_REQUIRED TASK_: Quote verbatim the stretch of the linear algebra notes below from "The reason that" through "Theorem to hold.".
[Start EXTRACT TO READ]
An example that I have mentioned in lecture is where V = R^2,
W_1 = span{(1,0)}, W_2 = span{(0,1)}, W_3 = span{(1,1)}. Then,
for instance, the vector (2,1)\in V, when decomposed using the
relation V = W_1 (+) W_2, gives (2,1) = (2,0) + (0,1), while
decomposing it using the relation V = W_1 (+) W_3 we have
(2,1) = (1,0) + (1,1).
----------------------------------------------------------------------
You ask about the relation between normal and self-adjoint operators,
noting that in the Spectral Theorem (p.401) they seem "not much
different".
As I emphasized in class, the normal operators form a very wide class,
which includes the self-adjoint operators (those satisfying T* = T),
the unitary operators (those satisfying T* = T^-1), and many that
are neither (e.g., the product of any unitary operator with any
self-adjoint operator that commutes with it). In fact, Corollary 3
of the Spectral Theorem shows exactly how much more restrictive the
self-adjoint operators are than the normal ones: The normal ones
can have any eigenvalues, while the self-adjoint ones can only have
real eigenvalues.
The reason that normal operators and self-adjoint operators are
mentioned together in the Spectral Theorem is that normal operators
over the field C, and self-adjoint operators over the field R,
share the property of having an orthogonal basis of eigenvectors.
It is precisely because over R an eigenvector must have a _real_
eigenvalue that when working over R, we must use the more restricted
class of self-adjoint operators for the Spectral Theorem to hold.
----------------------------------------------------------------------
Regarding the Theorem 6.26 on p.406, you ask whether the uniqueness
of the sigma_i doesn't follow immediately from the description of
these values in terms of the action of T relative to the bases
\{v_1,...,v_n\} and \{u_1,...,u_m\}.
The difficulty is that these bases are not themselves unique. The
statement of the result says that they are orthonormal bases of V
and W respectively, such that the images of the members of the first
basis under T are nonnegative scalar multiples of appropriate members
of the second basis. Those are strong conditions, which in most cases
greatly restrict the possible bases that can satisfy them; but such
bases are still not uniquely determined; so it is nontrivial to prove
that _whatever_ pair of bases one chooses that satisfy those
conditions, one will get the same constants sigma_i.
----------------------------------------------------------------------
You ask about the "alternative method for computing Q" at the bottom of
p.432.
[End EXTRACT TO READ]
[Start SUPPLIED RECORDS]
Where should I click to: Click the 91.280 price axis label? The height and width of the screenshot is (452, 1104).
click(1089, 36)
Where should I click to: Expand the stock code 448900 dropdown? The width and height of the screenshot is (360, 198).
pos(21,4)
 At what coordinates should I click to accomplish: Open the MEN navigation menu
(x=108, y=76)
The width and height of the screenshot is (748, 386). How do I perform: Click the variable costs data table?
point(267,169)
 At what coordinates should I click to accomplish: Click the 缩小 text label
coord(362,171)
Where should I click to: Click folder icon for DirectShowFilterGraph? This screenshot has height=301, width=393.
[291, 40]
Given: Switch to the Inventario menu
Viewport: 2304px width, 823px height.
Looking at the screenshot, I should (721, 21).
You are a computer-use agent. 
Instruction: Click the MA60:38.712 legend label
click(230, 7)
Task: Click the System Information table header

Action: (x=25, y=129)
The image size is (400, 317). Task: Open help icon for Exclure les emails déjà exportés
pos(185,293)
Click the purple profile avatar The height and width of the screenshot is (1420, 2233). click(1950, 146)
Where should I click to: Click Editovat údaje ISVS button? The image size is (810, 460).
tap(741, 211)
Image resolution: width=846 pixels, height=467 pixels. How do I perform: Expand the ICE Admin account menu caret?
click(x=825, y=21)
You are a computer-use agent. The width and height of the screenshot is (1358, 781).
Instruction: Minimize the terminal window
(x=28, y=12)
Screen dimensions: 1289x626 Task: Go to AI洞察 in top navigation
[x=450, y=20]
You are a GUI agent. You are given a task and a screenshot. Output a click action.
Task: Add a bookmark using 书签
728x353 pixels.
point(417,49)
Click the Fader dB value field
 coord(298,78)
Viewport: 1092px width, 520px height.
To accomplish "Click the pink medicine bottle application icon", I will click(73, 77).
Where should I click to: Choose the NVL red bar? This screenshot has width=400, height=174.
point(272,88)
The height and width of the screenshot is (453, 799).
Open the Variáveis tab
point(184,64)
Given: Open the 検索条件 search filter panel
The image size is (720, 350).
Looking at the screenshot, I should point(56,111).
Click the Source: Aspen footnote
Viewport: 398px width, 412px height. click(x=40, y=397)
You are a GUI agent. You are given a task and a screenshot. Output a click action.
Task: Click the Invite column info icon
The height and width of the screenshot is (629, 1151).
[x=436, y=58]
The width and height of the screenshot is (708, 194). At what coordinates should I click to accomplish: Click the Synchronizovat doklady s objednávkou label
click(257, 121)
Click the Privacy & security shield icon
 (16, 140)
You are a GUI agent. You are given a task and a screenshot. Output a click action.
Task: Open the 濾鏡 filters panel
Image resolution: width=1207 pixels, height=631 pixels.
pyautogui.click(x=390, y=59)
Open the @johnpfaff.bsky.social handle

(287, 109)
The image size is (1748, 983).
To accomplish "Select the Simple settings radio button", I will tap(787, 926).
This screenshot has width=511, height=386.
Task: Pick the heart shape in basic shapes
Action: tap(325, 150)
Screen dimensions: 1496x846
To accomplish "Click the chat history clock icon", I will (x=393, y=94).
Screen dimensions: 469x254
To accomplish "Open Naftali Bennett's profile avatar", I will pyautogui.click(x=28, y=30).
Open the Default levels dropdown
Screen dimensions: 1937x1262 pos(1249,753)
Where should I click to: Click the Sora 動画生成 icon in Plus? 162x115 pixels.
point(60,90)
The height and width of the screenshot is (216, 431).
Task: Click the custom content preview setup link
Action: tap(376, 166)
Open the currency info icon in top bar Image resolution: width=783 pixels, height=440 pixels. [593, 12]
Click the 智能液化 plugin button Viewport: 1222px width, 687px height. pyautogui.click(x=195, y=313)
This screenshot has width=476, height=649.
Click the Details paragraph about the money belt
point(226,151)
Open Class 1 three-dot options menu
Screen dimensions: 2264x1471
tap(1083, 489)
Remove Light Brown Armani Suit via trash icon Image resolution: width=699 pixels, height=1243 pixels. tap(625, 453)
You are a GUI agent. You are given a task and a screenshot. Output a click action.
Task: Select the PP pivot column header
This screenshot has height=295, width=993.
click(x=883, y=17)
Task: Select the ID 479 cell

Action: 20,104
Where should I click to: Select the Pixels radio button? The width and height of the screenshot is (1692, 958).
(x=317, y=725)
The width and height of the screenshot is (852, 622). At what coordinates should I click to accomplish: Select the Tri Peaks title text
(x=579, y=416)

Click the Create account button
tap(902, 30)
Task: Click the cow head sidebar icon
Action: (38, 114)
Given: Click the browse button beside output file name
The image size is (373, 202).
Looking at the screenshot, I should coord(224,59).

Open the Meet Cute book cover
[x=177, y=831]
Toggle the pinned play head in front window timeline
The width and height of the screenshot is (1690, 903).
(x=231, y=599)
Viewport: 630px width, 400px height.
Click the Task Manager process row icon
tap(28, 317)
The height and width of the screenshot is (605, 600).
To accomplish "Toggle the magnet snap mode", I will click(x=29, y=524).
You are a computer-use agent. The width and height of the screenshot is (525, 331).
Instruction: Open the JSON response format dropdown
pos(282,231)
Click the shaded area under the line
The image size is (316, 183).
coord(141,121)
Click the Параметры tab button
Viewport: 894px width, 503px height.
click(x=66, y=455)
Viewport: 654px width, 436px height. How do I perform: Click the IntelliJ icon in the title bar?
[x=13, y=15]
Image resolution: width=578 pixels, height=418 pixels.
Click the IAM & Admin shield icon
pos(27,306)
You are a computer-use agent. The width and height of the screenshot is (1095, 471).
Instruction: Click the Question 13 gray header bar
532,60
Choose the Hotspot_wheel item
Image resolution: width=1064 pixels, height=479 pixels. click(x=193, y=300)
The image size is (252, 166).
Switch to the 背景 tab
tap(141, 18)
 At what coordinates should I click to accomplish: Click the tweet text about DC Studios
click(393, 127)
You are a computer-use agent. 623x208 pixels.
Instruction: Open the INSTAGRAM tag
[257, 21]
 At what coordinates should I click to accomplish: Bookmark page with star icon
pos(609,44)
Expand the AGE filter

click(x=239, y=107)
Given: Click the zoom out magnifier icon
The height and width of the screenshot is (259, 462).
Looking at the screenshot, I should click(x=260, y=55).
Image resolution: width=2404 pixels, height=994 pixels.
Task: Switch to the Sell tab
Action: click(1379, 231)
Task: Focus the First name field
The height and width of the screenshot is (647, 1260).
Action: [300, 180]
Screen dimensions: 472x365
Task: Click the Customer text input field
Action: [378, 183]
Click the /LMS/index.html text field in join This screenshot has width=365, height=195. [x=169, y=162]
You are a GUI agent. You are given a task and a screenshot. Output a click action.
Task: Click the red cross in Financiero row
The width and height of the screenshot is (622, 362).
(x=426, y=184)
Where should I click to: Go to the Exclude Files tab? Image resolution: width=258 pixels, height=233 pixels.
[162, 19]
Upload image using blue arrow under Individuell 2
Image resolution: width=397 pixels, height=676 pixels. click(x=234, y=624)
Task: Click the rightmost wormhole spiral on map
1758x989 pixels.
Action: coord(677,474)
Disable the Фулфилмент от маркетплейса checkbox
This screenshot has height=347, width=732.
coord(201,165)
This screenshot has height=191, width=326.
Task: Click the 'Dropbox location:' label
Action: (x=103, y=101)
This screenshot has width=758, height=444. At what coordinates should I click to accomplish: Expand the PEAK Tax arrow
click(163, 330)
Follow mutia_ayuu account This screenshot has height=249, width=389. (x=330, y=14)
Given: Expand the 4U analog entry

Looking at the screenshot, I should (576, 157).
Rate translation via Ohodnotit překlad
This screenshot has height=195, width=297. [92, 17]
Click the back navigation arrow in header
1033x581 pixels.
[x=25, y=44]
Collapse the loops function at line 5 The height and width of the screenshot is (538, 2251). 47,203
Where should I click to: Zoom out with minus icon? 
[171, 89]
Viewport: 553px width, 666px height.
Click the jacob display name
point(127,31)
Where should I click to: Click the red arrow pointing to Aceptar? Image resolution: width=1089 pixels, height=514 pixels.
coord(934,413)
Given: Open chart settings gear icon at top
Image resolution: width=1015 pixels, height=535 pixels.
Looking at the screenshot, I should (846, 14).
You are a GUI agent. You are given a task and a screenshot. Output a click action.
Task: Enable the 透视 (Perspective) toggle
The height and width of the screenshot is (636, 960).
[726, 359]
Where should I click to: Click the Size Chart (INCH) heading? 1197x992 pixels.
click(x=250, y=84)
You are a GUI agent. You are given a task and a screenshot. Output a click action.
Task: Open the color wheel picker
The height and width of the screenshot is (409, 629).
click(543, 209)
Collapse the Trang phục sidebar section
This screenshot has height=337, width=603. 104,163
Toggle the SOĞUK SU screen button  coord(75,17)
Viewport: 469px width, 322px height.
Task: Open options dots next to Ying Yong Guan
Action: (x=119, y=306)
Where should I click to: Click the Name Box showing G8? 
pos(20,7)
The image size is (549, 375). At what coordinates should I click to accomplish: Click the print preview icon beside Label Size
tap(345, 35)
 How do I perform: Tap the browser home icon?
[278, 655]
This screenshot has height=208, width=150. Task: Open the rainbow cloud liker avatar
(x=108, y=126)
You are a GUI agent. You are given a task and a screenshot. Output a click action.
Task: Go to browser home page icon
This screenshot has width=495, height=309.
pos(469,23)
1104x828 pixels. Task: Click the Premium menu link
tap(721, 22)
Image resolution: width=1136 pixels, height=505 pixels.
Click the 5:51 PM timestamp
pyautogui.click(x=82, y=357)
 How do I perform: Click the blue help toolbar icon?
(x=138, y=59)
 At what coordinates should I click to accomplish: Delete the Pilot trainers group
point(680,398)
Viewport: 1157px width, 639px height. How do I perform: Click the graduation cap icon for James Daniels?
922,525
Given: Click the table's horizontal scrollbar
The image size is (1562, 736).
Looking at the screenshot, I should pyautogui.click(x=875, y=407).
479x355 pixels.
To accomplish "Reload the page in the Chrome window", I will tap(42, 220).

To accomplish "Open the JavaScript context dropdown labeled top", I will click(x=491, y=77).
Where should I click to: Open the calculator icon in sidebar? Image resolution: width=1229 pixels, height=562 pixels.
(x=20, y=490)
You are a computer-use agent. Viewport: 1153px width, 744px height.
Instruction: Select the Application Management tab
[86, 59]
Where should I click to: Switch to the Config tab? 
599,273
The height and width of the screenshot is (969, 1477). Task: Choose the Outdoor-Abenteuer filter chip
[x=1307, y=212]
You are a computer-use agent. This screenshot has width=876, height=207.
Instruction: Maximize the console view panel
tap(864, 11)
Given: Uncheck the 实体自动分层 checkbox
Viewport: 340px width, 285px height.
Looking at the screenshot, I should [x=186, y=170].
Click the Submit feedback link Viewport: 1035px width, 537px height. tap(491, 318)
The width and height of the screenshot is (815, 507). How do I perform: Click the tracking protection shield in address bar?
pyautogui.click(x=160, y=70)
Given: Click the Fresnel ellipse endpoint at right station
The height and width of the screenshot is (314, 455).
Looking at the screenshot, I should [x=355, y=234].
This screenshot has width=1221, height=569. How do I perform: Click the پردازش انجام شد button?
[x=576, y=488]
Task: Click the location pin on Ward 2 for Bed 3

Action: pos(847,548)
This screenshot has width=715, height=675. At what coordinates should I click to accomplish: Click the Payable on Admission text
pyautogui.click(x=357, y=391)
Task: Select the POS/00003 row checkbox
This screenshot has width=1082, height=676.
[End SUPPLIED RECORDS]
_SOLUTION_:
The reason that normal operators and self-adjoint operators are
mentioned together in the Spectral Theorem is that normal operators
over the field C, and self-adjoint operators over the field R,
share the property of having an orthogonal basis of eigenvectors.
It is precisely because over R an eigenvector must have a _real_
eigenvalue that when working over R, we must use the more restricted
class of self-adjoint operators for the Spectral Theorem to hold.